Sur les demandes accessoires :Monsieur [T] [X] et Madame [M] [Z], épouse [X] , partie perdante, supporteront in solidum la charge des dépens, qui comprendront notamment le coût du commandement de payer, de son signalement à la Commission de coordination des actions de prévention des expulsions locatives, de l’assignation et de sa notification à la préfecture.
Compte tenu des situations respectives des parties, l’équité commande de débouter la société HABITAT DE L’ILL de sa demande formulée au titre de l’article 700 du code de procédure civile.

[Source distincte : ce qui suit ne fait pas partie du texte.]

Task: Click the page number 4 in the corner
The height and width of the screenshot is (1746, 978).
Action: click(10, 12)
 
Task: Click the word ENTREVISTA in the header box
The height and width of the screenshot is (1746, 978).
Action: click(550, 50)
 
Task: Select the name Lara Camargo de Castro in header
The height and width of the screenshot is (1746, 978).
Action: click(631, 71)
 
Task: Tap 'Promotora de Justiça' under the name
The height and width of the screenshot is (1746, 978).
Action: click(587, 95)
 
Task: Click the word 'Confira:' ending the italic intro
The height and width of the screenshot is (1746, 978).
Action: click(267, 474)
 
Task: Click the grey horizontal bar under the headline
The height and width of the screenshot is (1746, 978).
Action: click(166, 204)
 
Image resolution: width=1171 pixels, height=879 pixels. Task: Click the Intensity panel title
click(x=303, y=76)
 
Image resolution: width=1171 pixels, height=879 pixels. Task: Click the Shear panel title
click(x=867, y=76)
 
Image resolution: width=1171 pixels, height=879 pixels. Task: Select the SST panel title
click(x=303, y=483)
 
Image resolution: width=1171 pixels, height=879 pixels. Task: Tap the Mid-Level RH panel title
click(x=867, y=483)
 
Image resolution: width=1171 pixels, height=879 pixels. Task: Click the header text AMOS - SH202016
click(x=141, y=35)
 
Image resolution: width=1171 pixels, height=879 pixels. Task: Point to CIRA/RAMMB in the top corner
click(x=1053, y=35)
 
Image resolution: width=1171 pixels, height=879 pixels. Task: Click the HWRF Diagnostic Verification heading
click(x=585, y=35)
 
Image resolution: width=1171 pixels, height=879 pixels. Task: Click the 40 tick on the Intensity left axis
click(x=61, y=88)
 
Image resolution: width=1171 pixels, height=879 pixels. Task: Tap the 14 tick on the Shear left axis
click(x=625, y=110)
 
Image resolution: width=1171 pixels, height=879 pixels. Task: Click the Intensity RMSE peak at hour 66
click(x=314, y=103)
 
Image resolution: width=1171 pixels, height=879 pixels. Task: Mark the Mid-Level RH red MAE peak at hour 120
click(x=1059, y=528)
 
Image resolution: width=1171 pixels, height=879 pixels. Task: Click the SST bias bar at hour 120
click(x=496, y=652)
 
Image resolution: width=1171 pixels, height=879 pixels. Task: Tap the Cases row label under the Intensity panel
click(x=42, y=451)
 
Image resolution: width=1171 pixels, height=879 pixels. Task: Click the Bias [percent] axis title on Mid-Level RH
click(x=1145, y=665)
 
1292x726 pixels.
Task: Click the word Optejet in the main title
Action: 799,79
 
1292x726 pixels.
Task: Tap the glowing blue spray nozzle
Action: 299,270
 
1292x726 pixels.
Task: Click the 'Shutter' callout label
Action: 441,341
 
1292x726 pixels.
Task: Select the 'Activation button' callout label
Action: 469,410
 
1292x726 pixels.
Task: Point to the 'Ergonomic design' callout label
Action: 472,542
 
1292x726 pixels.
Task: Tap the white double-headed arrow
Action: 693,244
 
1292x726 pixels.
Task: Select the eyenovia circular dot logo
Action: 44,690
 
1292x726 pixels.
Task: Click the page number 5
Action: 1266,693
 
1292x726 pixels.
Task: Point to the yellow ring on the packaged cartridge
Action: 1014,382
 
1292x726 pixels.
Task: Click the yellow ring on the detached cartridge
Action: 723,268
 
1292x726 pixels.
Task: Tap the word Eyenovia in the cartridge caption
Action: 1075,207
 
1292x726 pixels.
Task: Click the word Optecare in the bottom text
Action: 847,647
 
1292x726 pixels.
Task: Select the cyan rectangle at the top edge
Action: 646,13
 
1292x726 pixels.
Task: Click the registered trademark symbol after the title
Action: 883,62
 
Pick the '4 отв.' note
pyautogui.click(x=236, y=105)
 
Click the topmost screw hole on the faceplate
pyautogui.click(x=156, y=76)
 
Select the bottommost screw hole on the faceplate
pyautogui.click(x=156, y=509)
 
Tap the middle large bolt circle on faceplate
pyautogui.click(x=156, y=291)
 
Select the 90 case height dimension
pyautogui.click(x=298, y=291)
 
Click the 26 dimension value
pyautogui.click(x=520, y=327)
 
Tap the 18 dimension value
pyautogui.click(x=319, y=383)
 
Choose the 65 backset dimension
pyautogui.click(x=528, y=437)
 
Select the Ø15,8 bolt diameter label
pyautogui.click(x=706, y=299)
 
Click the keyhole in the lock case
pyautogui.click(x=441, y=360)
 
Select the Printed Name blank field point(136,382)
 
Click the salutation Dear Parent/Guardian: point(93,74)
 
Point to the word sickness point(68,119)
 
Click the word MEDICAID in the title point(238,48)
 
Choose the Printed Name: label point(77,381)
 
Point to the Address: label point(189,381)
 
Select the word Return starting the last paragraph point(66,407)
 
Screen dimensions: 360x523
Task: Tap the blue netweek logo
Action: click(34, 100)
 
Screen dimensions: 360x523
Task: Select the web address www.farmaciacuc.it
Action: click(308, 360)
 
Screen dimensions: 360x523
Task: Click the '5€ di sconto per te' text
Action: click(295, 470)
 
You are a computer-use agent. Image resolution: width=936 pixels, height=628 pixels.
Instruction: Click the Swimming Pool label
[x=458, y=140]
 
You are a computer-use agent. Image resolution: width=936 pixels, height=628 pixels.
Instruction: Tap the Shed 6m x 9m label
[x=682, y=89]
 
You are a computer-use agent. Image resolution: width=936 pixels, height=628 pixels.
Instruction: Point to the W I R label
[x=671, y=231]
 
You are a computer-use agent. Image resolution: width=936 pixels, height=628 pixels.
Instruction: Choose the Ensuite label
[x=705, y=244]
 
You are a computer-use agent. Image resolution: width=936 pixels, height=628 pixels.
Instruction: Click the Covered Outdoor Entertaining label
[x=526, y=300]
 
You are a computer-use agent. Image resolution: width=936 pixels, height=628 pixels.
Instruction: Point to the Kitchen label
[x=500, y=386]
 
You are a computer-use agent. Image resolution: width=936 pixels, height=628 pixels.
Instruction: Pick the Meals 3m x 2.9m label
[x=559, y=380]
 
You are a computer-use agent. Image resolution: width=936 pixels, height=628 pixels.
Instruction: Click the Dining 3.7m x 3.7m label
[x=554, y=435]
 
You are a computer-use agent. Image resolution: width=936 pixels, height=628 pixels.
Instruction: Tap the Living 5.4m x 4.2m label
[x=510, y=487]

Enfin, il est rappelé que le présent jugement est de plein droit exécutoire par provision.
PAR CES MOTIFS :
La juge des contentieux de la protection statuant par mise à disposition au greffe, par jugement contradictoire et en premier ressort,
CONSTATE que les conditions d’acquisition de la clause résolutoire figurant au bail conclu le 11 mai 2020 entre la société HABITAT DE L’ILL et Monsieur [T] [X] et Madame [M] [Z], épouse [X] concernant l’appartement à usage d’habitation situé au [Adresse 4] sont réunies à la date du 5 janvier 2024,
CONDAMNE solidairement Monsieur [T] [X] et Madame [M] [Z], épouse [X] à verser à la société HABITAT DE L’ILL la somme de 3189.08 €, avec les intérêts au taux légal à compter du présent jugement,
AUTORISE Monsieur [T] [X] et Madame [M] [Z], épouse [X] à s’acquitter de cette somme, outre le loyer et les charges courants, en 18 mensualités de 175 € chacune et une 19ème mensualité qui soldera la dette en principal et intérêts,
PRECISE que chaque mensualité devra intervenir avant le 15 de chaque mois et pour la première fois avant le 15 novembre 2024,
SUSPEND les effets de la clause résolutoire pendant l’exécution des délais accordés,
DIT que si les délais accordés sont entièrement respectés, la clause résolutoire sera réputée n’avoir jamais été acquise,
DIT qu’en revanche, toute mensualité, qu’elle soit due au titre du loyer et des charges courants ou de l’arriéré, restée impayée quinze jours après l’envoi d’une mise en demeure par lettre recommandée avec avis de réception justifiera :
que la clause résolutoire retrouve son plein effet ;que le solde de la dette devienne immédiatement exigible ;qu’à défaut pour Monsieur [T] [X] et Madame [M] [Z], épouse [X] d’avoir volontairement libéré les lieux dans les deux mois de la délivrance d’un commandement de quitter les lieux, la société HABITAT DE L’ILL puisse faire procéder à leur expulsion ainsi qu’à celle de tous les occupants de leur chef, avec le concours d’un serrurier et de la force publique si besoin est ;que Monsieur [T] [X] et Madame [M] [Z], épouse [X] soient condamnés solidairement à verser à la société HABITAT DE L’ILL une indemnité mensuelle d’occupation égale au montant du loyer et des charges qui auraient été dus en l’absence de résiliation du bail, jusqu’à la date de la libération effective et définitive des lieux caractérisée par la remise des clés au bailleur ou à son mandataire ; DEBOUTE la société HABITAT DE L’ILL de sa demande au titre de l’article 700 du code de procédure civile,
CONDAMNE in solidum Monsieur [T] [X] et Madame [M] [Z], épouse [X] aux dépens, qui comprendront notamment le coût du commandement de payer, de son signalement à la Commission de coordination des actions de prévention des expulsions locatives, de l’assignation et de sa notification à la préfecture.
DIT qu’une copie de la présente décision sera transmise au représentant de l’Etat dans le département,
RAPPELLE que le jugement est de plein droit exécutoire par provision.
En foi de quoi le présent jugement a été signé par le juge et le greffier.